Grußworte in dieser Kategorie, Begrüßungsansprachen in dieser Größenordnung, Reden in dieser Dimension sind für mich ein gänzlich ungewohntes Erlebnis. Als Orientierungspunkt für eine gute Ansprache habe ich mir den Leitfaden eines meiner akademischen Lehrer ins Gedächtnis gerufen. Eine gute Rede müsse 3 Dinge enthalten, so mein damaliger Germanistikprofessor. Erstens: Bekanntes. Damit meinte er bekannte Anknüpfungspunkte, die es dem Zuhörer erleichtern, am Geschehen dranzubleiben. Der Zuhörer müsse im Verlauf des Vortrages immer wieder auf Dinge stoßen, die er einordnen und bewerten könne. Zum Zweiten müsse eine fesselnde Rede auch Unbekanntes enthalten, um die Zuhörer verblüffen und überraschen zu können.

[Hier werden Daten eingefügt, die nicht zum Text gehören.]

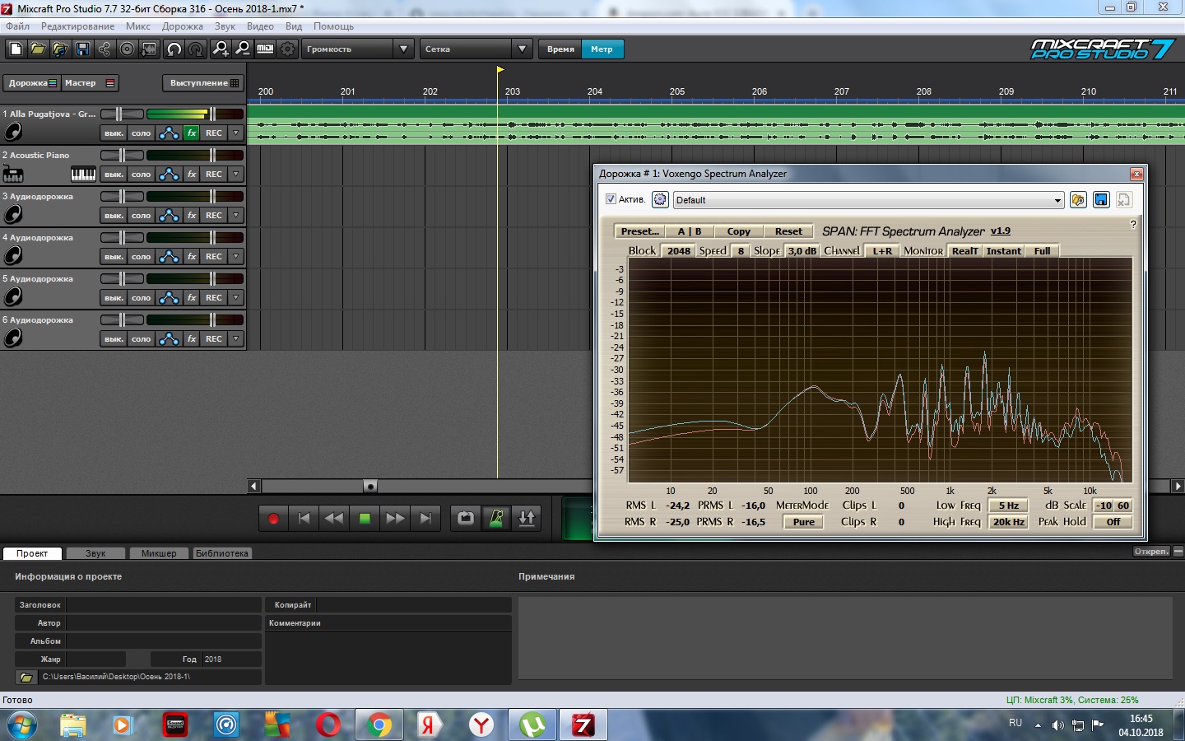Click the undo arrow icon in toolbar
Image resolution: width=1185 pixels, height=741 pixels.
174,49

Ein Nachdenkprozess solle somit in Gang gesetzt werden. Der dritte Baustein eines ausgefeilten Vortrages wirkt auf den ersten Blick verwirrend, hat aber aus meiner Sicht trotzdem seine Berechtigung. „Gänzlich Unverständliches“ solle dem Zuhörer präsentiert werden, um Aufmerksamkeit, Staunen und Neugierde zu erzeugen. Mit zuletzt genanntem Punkt dürfe man es aber nicht übertreiben, denn leicht neige das geschätzte Publikum dazu, die Geduld zu verlieren. Und die durch dieses Stilmittel anfänglich geweckte Neugierde schlage nur allzu schnell in Verdruss, Wut oder gar Aggression um, die dann in scheelen Blicken und unzufriedenem Gemurmel in den ersten Sitzreihen ihren sicht- und hörbaren Ausdruck fänden.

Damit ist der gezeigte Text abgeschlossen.